Do we worry about motion/source location in k-eigenvalue problems, esp. for delayed neutrons?

[ilhamv]

That's a great point. Delayed products should be drifted along with the containing, moving cell. This can be implemented by adding a drifting flag, as well as velocities and durations arrays as members of Cell, and then applying it whenever a delayed product is sampled by accordingly adjusting the position.

This PR, Surface.move(durations, velocities), does not include such a product drifting effect. A planned follow-up PR, Cell.drift(durations, velocities), would handle that. My original thought was that separating Surface.move and Cell.drift as two independent capabilities would give users more flexibility in building transient models (there may be cases where one only wants to use one of them). The best way to include these really is up for a discussion, though.

[cfichtlscherer]

This is very interesting—thank you so much for all your work!

I’m wondering: could I also use this feature to model a moving detector? For example, would it work if I define an absorption or pulse-height tally in a moving cell? Or is the mechanism that I tally a mesh?

[ilhamv]

This is very interesting—thank you so much for all your work!

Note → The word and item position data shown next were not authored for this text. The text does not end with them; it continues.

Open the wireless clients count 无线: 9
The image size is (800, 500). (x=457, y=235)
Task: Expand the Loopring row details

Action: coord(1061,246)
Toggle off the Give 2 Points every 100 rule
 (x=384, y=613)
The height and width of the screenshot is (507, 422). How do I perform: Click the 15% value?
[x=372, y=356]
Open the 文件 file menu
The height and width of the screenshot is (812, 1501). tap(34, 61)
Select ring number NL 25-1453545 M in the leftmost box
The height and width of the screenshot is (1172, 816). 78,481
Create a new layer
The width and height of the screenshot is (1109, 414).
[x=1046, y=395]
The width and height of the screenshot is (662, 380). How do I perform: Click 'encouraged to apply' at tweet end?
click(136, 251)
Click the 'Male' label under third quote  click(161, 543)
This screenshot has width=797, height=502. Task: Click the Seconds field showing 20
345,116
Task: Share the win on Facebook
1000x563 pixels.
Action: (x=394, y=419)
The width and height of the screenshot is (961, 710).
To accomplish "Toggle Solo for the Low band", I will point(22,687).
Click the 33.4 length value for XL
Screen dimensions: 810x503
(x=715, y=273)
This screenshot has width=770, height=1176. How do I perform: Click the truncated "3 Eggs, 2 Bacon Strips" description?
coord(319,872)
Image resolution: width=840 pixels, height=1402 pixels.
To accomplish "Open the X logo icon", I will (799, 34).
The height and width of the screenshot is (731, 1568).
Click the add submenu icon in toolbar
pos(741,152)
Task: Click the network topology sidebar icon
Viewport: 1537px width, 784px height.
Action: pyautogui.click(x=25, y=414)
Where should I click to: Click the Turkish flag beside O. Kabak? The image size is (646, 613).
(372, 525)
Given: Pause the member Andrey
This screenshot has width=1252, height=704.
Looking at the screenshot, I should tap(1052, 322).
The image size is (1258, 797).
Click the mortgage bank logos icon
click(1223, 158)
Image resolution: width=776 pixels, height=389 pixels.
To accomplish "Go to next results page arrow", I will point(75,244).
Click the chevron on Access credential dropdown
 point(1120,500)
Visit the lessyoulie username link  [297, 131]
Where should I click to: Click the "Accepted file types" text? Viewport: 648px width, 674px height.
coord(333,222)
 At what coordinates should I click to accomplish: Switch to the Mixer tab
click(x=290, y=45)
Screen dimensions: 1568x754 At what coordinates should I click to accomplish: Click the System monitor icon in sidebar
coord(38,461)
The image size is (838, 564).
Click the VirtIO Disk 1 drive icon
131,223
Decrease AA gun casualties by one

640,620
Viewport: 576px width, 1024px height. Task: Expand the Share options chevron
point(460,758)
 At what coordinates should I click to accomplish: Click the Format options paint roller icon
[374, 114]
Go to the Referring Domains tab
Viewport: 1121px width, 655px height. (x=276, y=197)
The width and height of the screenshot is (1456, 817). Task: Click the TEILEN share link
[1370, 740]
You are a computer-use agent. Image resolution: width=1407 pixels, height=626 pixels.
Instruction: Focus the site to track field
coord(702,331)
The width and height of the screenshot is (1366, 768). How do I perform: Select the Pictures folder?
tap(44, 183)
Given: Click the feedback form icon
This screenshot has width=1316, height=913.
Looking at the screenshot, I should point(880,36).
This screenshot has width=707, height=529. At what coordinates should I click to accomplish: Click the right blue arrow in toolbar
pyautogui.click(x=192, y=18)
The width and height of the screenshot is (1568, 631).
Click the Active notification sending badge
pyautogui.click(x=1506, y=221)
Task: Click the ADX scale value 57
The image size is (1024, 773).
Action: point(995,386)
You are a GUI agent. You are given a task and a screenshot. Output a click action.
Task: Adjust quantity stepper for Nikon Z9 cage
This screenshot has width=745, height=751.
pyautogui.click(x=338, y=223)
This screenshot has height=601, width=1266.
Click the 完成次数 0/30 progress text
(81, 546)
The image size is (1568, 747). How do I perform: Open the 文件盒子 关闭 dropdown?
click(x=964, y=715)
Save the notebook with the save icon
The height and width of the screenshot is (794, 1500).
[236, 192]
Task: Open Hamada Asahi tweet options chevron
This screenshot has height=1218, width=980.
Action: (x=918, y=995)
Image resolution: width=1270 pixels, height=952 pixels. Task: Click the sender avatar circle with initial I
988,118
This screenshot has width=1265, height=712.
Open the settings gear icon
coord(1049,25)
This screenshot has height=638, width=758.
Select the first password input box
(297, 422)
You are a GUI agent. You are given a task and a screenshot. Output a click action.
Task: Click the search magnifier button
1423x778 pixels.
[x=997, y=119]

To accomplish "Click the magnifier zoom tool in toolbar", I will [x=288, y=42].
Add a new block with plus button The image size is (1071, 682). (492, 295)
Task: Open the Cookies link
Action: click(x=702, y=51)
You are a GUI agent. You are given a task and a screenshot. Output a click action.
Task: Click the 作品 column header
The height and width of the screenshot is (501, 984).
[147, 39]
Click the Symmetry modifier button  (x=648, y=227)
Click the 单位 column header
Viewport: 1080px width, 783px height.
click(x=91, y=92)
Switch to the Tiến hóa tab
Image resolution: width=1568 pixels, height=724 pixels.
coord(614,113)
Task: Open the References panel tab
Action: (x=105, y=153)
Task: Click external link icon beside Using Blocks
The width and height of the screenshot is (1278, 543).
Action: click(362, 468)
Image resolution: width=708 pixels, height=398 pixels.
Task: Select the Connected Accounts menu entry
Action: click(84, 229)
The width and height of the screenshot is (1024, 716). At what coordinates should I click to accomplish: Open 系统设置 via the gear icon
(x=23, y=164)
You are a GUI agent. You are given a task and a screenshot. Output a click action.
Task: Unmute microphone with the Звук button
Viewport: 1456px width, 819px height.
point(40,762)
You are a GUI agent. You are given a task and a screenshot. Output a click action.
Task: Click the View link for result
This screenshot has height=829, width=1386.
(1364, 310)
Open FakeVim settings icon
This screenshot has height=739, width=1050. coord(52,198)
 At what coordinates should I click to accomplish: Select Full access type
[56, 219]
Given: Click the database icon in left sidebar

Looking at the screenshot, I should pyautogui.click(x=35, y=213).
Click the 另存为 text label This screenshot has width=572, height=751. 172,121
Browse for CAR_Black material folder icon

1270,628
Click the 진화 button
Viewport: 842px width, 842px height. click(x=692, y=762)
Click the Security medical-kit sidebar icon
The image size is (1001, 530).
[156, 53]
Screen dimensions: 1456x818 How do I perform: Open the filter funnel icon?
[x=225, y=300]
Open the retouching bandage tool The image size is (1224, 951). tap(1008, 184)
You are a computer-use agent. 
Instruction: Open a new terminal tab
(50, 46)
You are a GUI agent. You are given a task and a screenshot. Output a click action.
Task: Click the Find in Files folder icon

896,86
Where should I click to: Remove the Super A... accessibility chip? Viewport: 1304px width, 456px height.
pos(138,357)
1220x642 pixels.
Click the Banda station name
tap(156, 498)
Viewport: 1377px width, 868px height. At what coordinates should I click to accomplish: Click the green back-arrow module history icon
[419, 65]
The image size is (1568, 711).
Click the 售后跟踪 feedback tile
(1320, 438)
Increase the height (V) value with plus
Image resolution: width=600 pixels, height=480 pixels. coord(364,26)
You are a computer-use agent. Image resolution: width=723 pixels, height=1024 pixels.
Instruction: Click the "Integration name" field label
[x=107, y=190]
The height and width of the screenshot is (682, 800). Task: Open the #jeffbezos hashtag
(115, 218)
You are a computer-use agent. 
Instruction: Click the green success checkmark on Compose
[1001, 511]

I’m wondering: could I also use this feature to model a moving detector? For example, would it work if I define an absorption or pulse-height tally in a moving cell? Or is the mechanism that I tally a mesh?

Thanks, @cfichtlscherer!

It should be able to support moving detectors. To get the tally moving, we can filter by material or cell (MaterialFilter or CellFilter).